In the 2D-XY model the pairing of vortex and antivortex is balanced and the system exhibits a zero net vorticity. In the QAHI, the net chirality which dominates the overall topology of the QAH state is nonzero and unbalanced as a result of the net magnetization. However, theoretically the BKT-like transition could still take place in a critical region between the multidomain and single domain11. This actually corresponds to our case that certain amount of domains are flipped to antidomains or vice versa by the combined effect of \({B}_{z}\), \(I\), and \(T\). Thus, such a perturbed QAHI could still undergo a BKT-like transition although the pairs are unbalanced and net chirality is nonzero. This behavior could be understood that the observed BKT-like transition may be mainly executed by the local domain flipping near the edges followed by domain-antidomain pairing, while the chiral edge state due to the overall net chirality only acts as a probe to this local flipping and induces a background in the BKT-like transition. As long as this local flipping does not strongly percolate to the opposite edge and the gap is not fully closed, the overall net chirality remains almost intact. However, this flipping could still result in a percolative network near the edge, which contains sufficient balanced pairs for the BKT-like transition.
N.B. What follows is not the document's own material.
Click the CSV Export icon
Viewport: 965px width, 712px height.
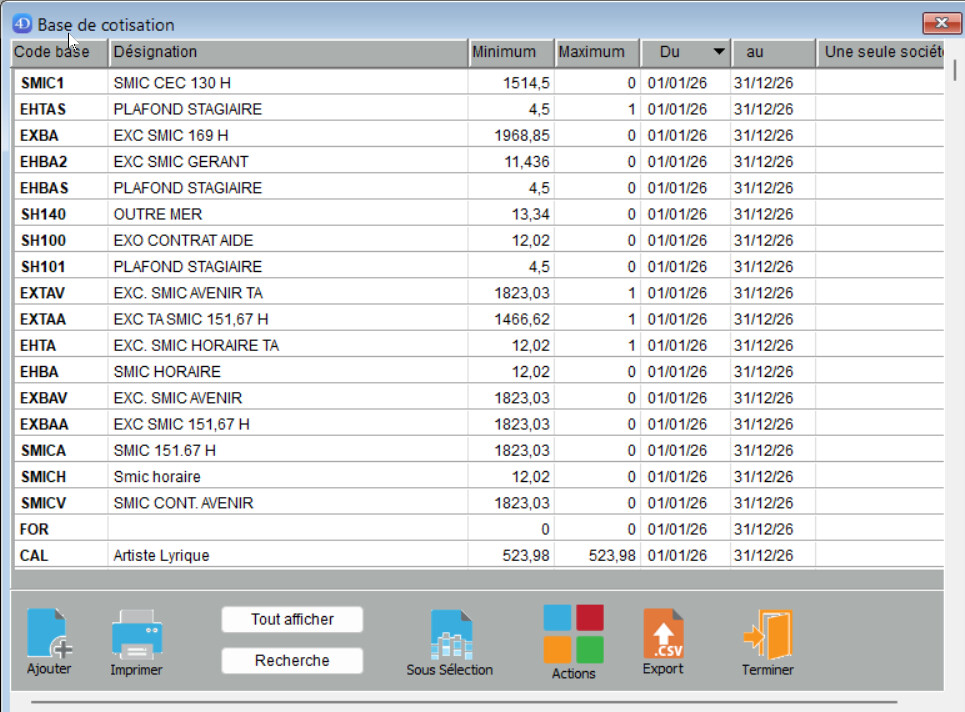coord(662,634)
This network allows for tunneling from the domain to antidomain or vice versa28 and gives rise to a finite longitudinal resistance \({R}_{{xx}}\), which is the origin of the “normal state” resistance as derived above. Such a process can be evidenced by Fig. 2d and Supplementary Fig. 3 that, during the BKT-like transition (grey regions), \({R}_{{xx}}\) increases from 0 to about 0.1\(h/{e}^{2}\), whereas \({R}_{{xy}}\) only slightly reduces from \(h/{e}^{2}\) to 0.99~0.98\(h/{e}^{2}\). Therefore, the observed BKT-like transition in the QAHI is mainly reflected by the local balanced domain-antidomain pairings superimposed onto a background of the chiral edge state.

Our findings shed lights on understanding the localization-delocalization problems9,10,11,22,23,24,25,46,47 and metal-to-insulator transitions10, and the complex domain-induced percolation. The present study may act as an experimental reference to further study the random flux model. The analysis in terms of the BKT-like transition may also be applied to other layered magnets to determine the 2D limit of the magnetic order.

Methods

I. Films growths and devices fabrications

The single crystalline Cr-doped (BixSb1-x)2Te3 films were epitaxially grown on semi-insulating GaAs (111)B substrates in a molecular beam epitaxy system. The substrates were annealed to 580 °C to remove the native oxide under Te/Se rich atmosphere. During the growth, the substrates were maintained around 200 °C with 6 N purity Bi, Sb, Te, and Cr co-evaporated from Knudsen cells. The epitaxial growth was in situ monitored by the reflection high-energy electron diffraction to optimize the growth conditions and achieve the target thicknesses. The films were patterned into Hall bars (2 mm × 1 mm) by a stencil mask using reactive ion etching technique.

II. Magneto-electrical measurements

The magneto-electrical transport measurements were performed in a dilution refrigerator equipped with a 14 T superconducting magnet. The AC (19 Hz) / DC current was applied across a 1-MΩ reference resistor and the sample via the NI PXIe-6739 analog output while the drain current, longitudinal, and Hall voltages were measured via the NI PXIe-4499 sound and vibration module.